Deacon Eric’s Story


(In response to “j.a.m. in the comments thread to Fr Martin’s original post):

j.a.m., I must admit I have become sorry for you. I can’t imagine how sad it must be for you to live a life where you stand in fear of a God who demands that you give up happiness so that you can get pie in the sky when you die.
You say that giving up sin is the cost of salvation. And yet Jesus came to set us free not just from sin, but also from fear, doubt and death. The freedom that Jesus offers us is what will make us truly ourselves, truly happy. If you like to quote popes, conceder what Benedict XVI said: “If we let Christ into our lives, we lose nothing, nothing, absolutely nothing of what makes life free, beautiful and great.”

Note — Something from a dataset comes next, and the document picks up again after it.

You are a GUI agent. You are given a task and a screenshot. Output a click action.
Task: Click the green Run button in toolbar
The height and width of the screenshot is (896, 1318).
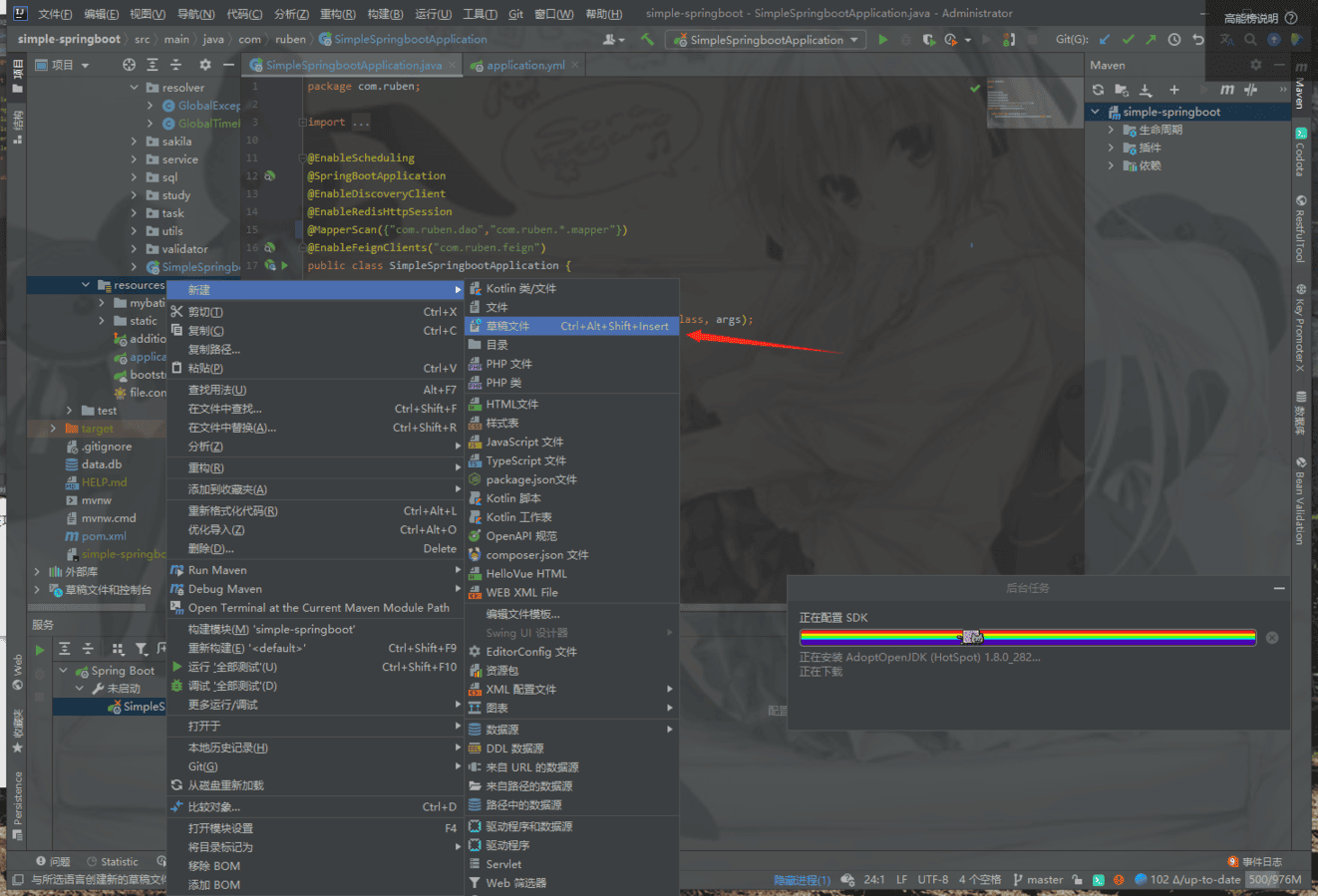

You see, j.a.m., for some disciples of Jesus the whole idea of giving up sin as some sort of sacrifice is foreign to us. To us it is a joy to live the Gospel. It makes us more alive, it gives us purpose, it frees us from the slavery of the world. The disciple does not secretly desire sin, grimly  forgoing it so as to be “saved.” Salvation is not achieved through one’s own grit and determination; that’s what we call Pelagianism. And we have a word for the worldview that sees life as a trial and a test, through which one passes only by giving up what he or she truly desires to do: Jansenism.
When we find who we are meant to be, we begin to become our true selves, as God has made us. This is why denial is not an option for the gay person. We are on a journey toward becoming who God means us to be, and along the way we learn that everything must be integrated into this primordial call of the Father, even our sexuality. We can no longer leave that out of the equation than we can the name he has given us from before the foundation of the world.
And so we are left with two ways of approaching life: the fearful, resentful way of life where we grudgingly give up sins we really want to do, and resent those who do not; or the way of the Gospel, where we accept who we are, hope in the love of God and seek to learn how sin is actually not as attractive as others make it out to be, and really just complicates our lives unnecessarily.
Part of the hopeful view of life is learning to think for ourselves and not being afraid of what we don’t know. We are enlivened when we hear of others’ life experiences, we are fascinated by science, we are engaged in society. That is a living faith. A dead faith closes off avenues of learning that do not fit our agenda, it clings to words and parses them, it seeks to set human experience in stone rather than flesh.
j.a.m., I do not accuse you of having adopted the harsh and stony view of human experience, but some of the things you say make me sad. I am concerned that you may perhaps look at life and the Gospel this way. And that makes me feel sorry for you. I am sad when you reduce the compassion of Jesus to “Patch Adams.” How tragic for you, that divine compassion can be so easily ridiculed. Perhaps you are one of those who refer to others as “bleeding hearts. ” And yet the Sacred Heart is a bleeding heart.
“I have come that you may have life, and have it to the full.” That’s not just after we die, but here on Earth as well. And if you live your life with resentment for all the “sinful” things you “gave up” for heaven, then that is a bleak life indeed.